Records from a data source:
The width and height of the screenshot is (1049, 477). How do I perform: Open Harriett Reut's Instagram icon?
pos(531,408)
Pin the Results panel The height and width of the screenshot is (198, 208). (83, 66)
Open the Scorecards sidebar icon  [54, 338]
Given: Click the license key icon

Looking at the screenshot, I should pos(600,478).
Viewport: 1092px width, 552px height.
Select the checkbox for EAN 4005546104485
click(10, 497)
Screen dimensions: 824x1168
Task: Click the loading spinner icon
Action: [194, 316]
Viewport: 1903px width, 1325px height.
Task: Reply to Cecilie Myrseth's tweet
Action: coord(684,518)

▶ **The exercise**:
Could you write out the records again, starting at the line that has "Given: Click the license key icon" and stopping after the end of the records? Swap "license key" for "product key" and leave everything else unchanged.

▶ **The solution**:
Given: Click the product key icon

Looking at the screenshot, I should pos(600,478).
Viewport: 1092px width, 552px height.
Select the checkbox for EAN 4005546104485
click(10, 497)
Screen dimensions: 824x1168
Task: Click the loading spinner icon
Action: [194, 316]
Viewport: 1903px width, 1325px height.
Task: Reply to Cecilie Myrseth's tweet
Action: coord(684,518)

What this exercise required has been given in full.